### AIM OF THE EXERCISE:
Below this line is the material. Write out only its lines from the one containing "Task: Select the" through the one containing "Click the Main", both kept, exactly.
== EXERCISE MATERIALS ==
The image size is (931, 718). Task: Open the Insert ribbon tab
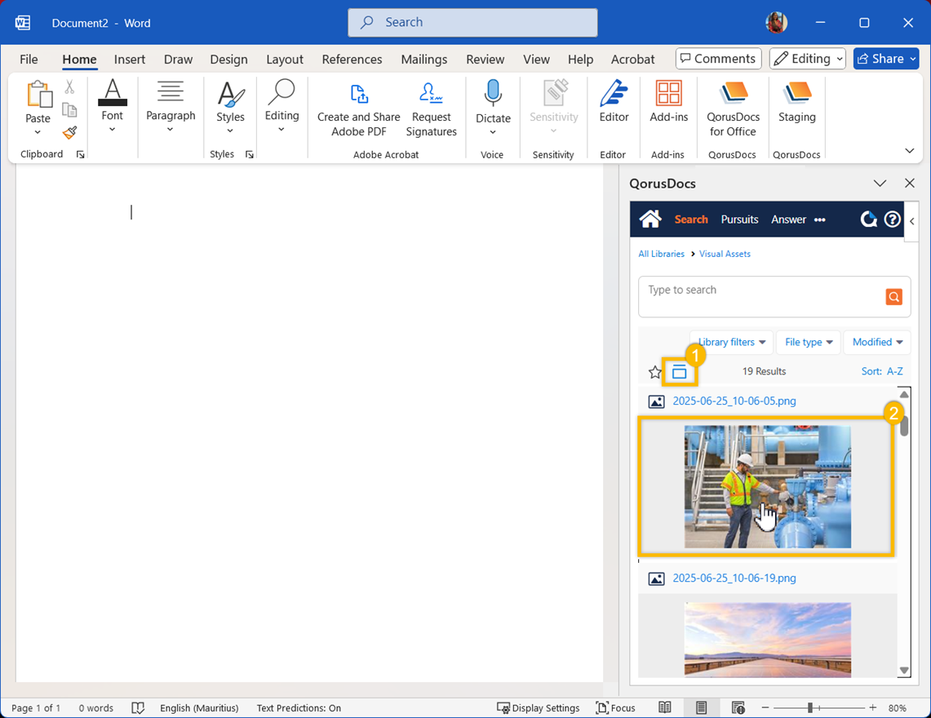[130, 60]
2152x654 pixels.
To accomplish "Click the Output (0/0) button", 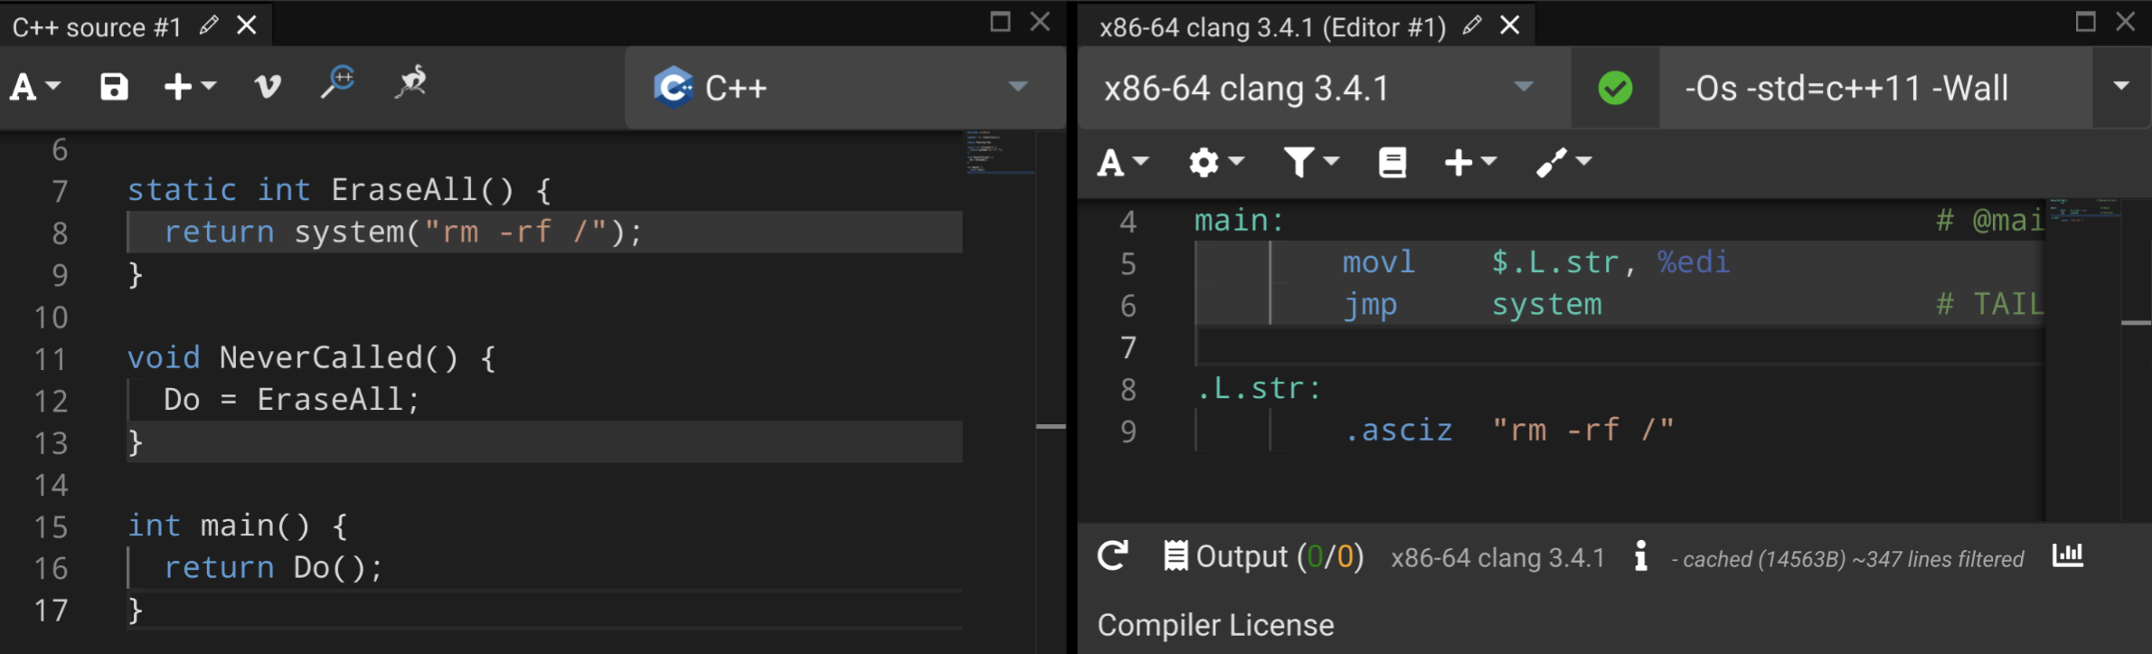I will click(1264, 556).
===
== EXERCISE MATERIALS ==
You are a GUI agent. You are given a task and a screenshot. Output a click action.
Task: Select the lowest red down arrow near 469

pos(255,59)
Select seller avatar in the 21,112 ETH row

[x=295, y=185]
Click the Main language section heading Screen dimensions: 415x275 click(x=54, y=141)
===
== EXERCISE MATERIALS ==
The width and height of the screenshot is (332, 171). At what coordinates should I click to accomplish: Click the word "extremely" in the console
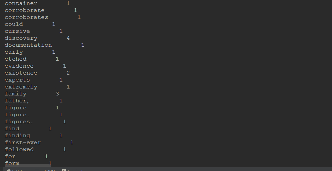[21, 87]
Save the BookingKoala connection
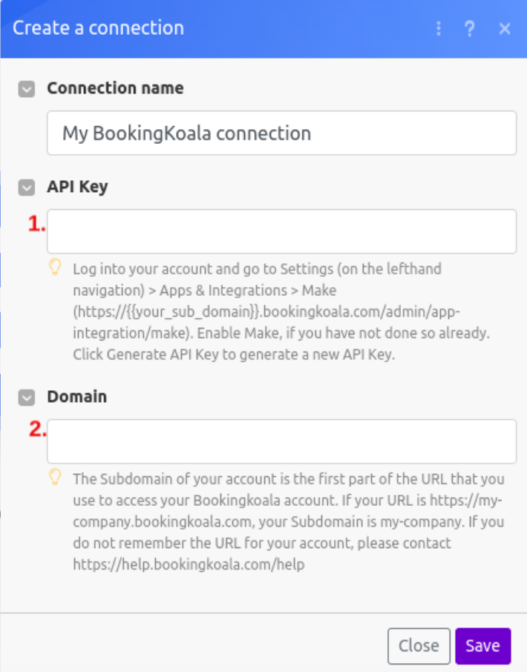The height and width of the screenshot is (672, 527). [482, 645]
===
### TASK RESPONSE:
Task: Select the lowest red down arrow near 469

pos(255,59)
Select seller avatar in the 21,112 ETH row

[x=295, y=185]
Click the Main language section heading Screen dimensions: 415x275 click(x=54, y=141)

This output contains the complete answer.